Many items are spectacular enough to warrant a visit to Istanbul in their own right: Egyptian relics; a fine Roman copy of a Greek bust of the poet Sappho, shown pensive and heavy-lidded; the Alexander Sarcophagus, several tons of tomb covered in high relief.

This was not Alexander the Great’s own tomb, but reliefs of his battles are carved so deeply into the stone that horses appear to rear out at the viewer, and the limbs and the weapons of the combatants form a tracery of such delicacy that it is astonishing that it has remained intact through 18 centuries.

Istanbul’s Basilica Cistern, once a vital part of the city’s water supplies, was built 15 centuries ago when the city was the capital of what remained of the Roman Empire. Photo: Peter Neville-Hadley

The district’s Basilica Cistern is a recent addition to the city’s attractions despite having been built by the Emperor Justinian 15 centuries ago.

The cathedral-sized subterranean cavern, once a key part of the city’s water system, supports its roof with 336 columns of assorted dates and styles, marching off in every direction, their feet in the water. This would be spectacular enough by itself, but it now features a light show and rather glib if photogenic contemporary art installations.

The Hagia Sophia, another of Roman Emperor Justinian’s works, offers a more dignified and even more vast interior. Its fortunes down the centuries have mirrored those of the city as a whole; conceived as a church, it became a mosque, then a museum and is now once again a mosque.

Istanbul’s Hagia Sophia is currently one of Istanbul’s grandest mosques, but was originally conceived as a church and has also spent time as a museum. Photo: Peter Neville-Hadley

Its interior, a giant central dome supported by half domes, is a mixture of the sort of mosaics favoured by Orthodox Christianity, complete with human figures alien to Islam, and Arabic texts.

East meets West in a single building, and it takes time, seated on carpeted floors, shoes off, to take it all in.

And then perhaps it’s time to take a ferry over to Asia, site of the city’s original settlement, but now a quieter corner from which many people commute to the European side to work.

Afternoon tea at the Pera Palace Hotel, with European gateaux, scones, finger sandwiches and sticky Turkish pastries.

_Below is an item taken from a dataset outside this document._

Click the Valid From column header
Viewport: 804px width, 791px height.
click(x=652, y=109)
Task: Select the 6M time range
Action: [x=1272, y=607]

Photo: Peter Neville-Hadley

Lined with inter­national restaurants, cafes and boutiques, Bağdat Caddesi, also known as “Fashion Street”, is popular for evening socialising. But there’s also tradition in the form of a 16th century mosque built for a daughter of Suleiman the Magnificent, and in Ottoman-era cuisine at Kanaat Lokantası, a workaday restaurant for lunching office workers, serving stuffed peppers, roast chicken and pilaus; cus­tards, rice pudding and real Turkish delight.

But save space for the Pera Palace’s elaborate English afternoon tea, with its mixture of finger sandwiches, rich cakes, and sticky Eastern pastries, taken in self-consciously Ottoman elegance beneath striped arches, fretwork balconies, stained glass and gilt-framed mirrors. East meets West on a plate.